When I was in my 20s, I always thought that I would already be married with kids by the time I hit my 30’s. But things don’t go according to plan, do they?

Somewhere along the way, I pushed thoughts of marriage and family to the back burner. I went through relationships that crashed and burned. I may have been heartbroken after some of those break-ups, but I wouldn’t blame those for why I’m single up to now. My single-hood is my choice, but I don’t know yet if staying single is a decision that I would want to make. And that’s why I’m asking myself if vitrification – the new technique of freezing unfertilized eggs – is something I would consider.

I know of single women who are about my age who are hearing the loud ticking of their biological clocks and feeling desperate. I hear that ticking myself, but it doesn’t bother me. Honestly. Okay, I admit feeling a tiny jab of pressure when people that I haven’t seen for some time would ask me when I plan on getting married. It would irritate me at first, but mostly because I wish people would stop making it the first question they’d ask of me. It’s like my civil status is the most important thing about me. Please, I am more than my civil status.

But as much as I love being single and carefree and unfettered by the hassles of marriage and kids, I’m also realistic. I know that it’s highly possible I’ll get sick of single-hood somewhere down the road, and start seeking that which only a husband and kids can offer.

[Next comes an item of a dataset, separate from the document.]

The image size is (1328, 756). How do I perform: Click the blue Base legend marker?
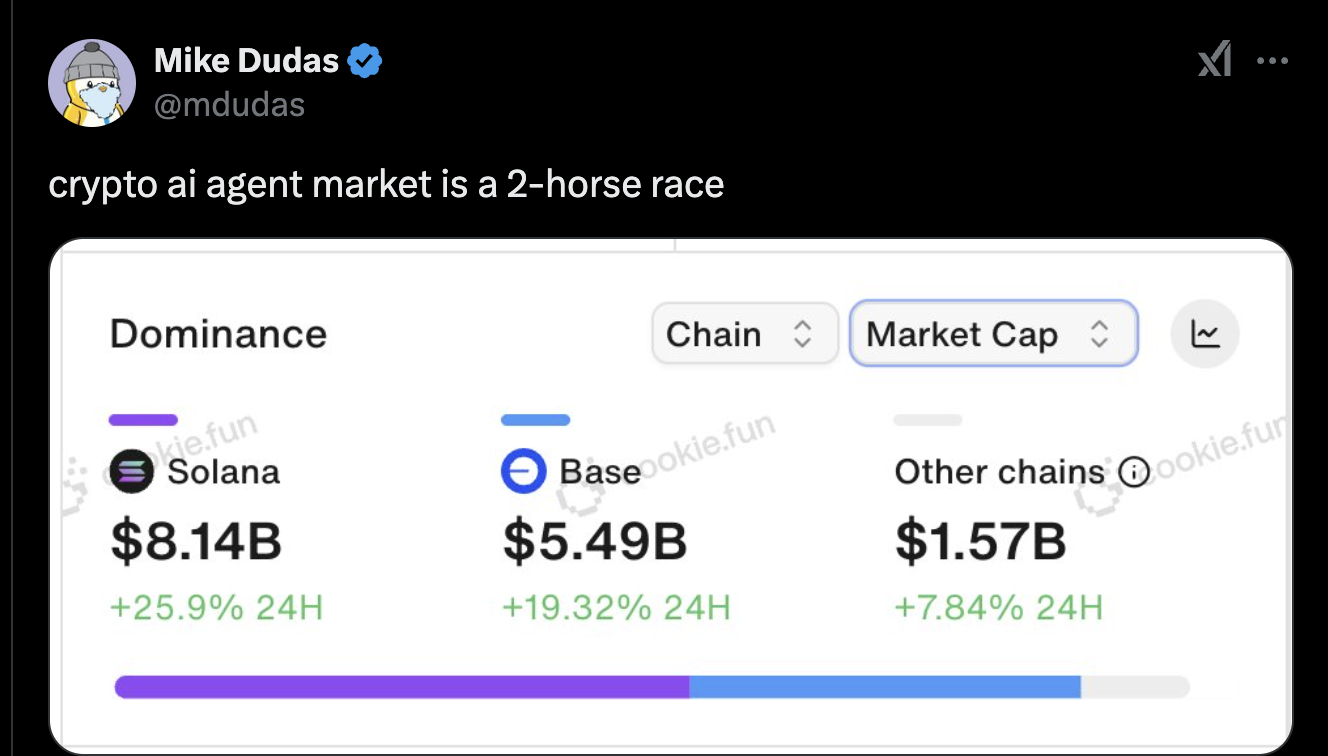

So yes, I would definitely freeze my eggs. You know, just in case. It’s like putting Plan B on a shelf (or in this case, a freezer) should I start feeling differently later on.

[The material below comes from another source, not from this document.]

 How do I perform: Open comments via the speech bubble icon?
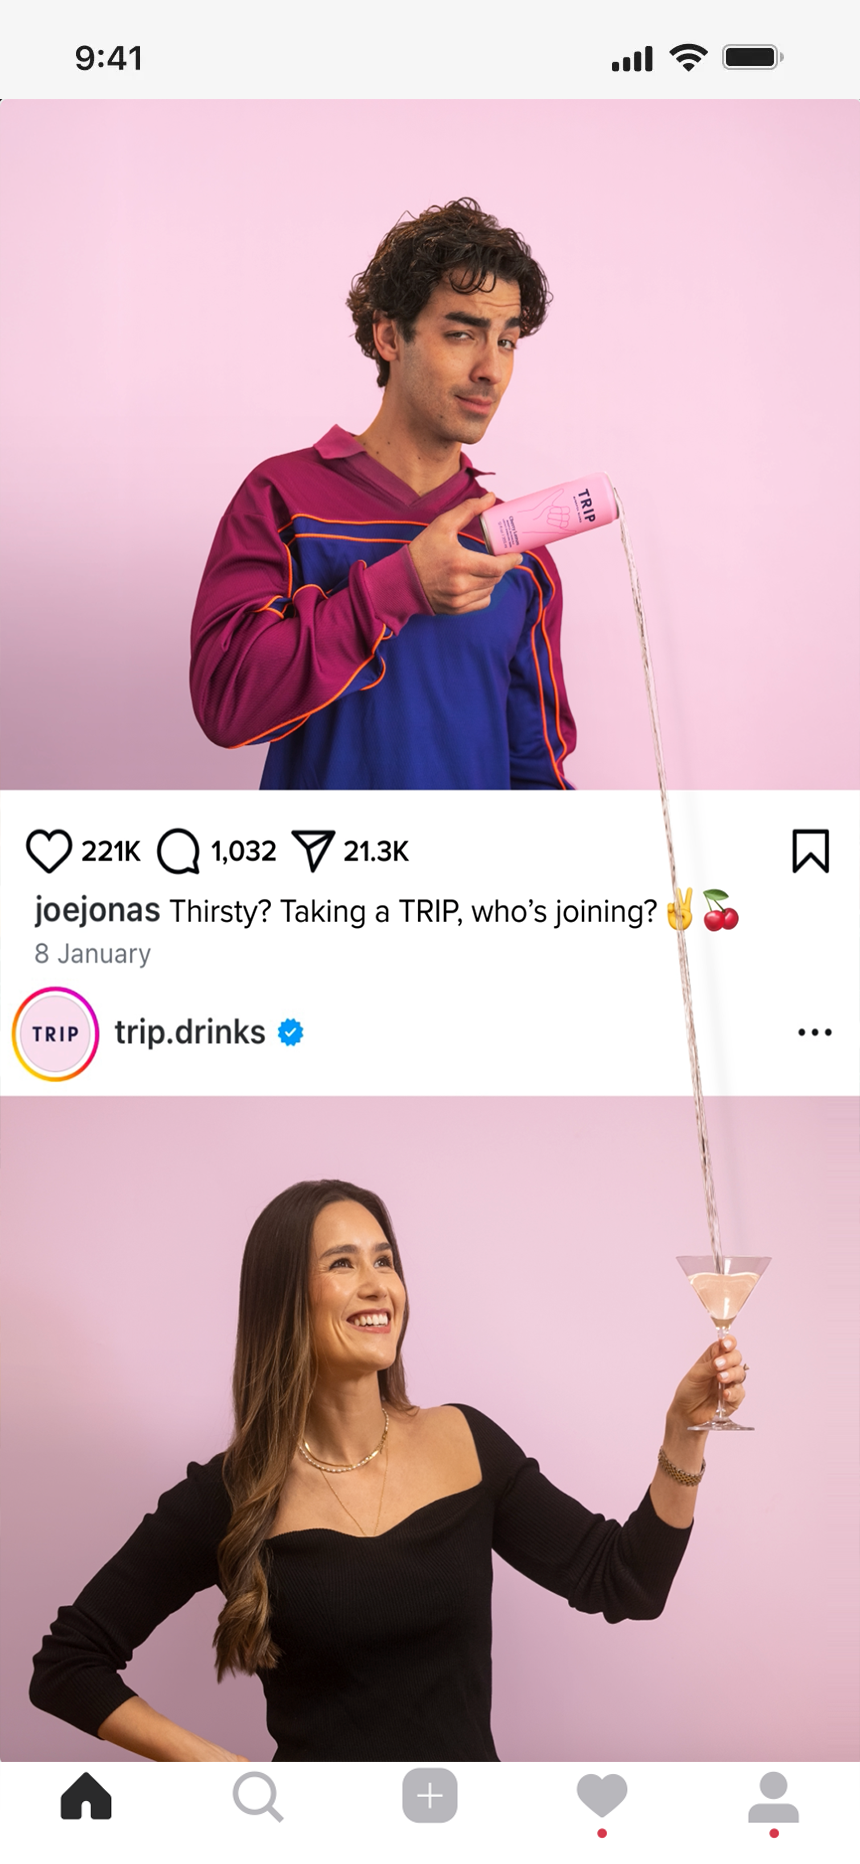179,851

But that would only be if I’m ready to dive into the whole husband-and-kids thing before I hit 40 (which is like only 5 years away). Or maybe just kids, no hubby. Like Jennifer Aniston’s character in the movie The Switch. Find a guy with relatively ideal physical and mental traits, get his sperm and bang! You have a kid. In which case, I’d choose either James Franco and Philippines’ own Illac Diaz. If they’re willing to become donors, that is.

But vitrification is a process that’s not for everyone, especially for me. First, It’s highly expensive. In the US, it costs around $15,000, or around P600,000++, for a cycle of freezing 10 to 20 eggs. Based on what I make in a year, I’ll have to go rob a bank if I want my eggs frozen. Call it an investment for my future baby. Second, it’s not available yet here in the Philippines. I haven’t heard of any vitrification clinic here. Even if there was one, I’m sure the price wouldn’t be within my reach.

For the meantime, then, it’s plain ol’ Plan A for me: Suck the marrows of life as a single woman.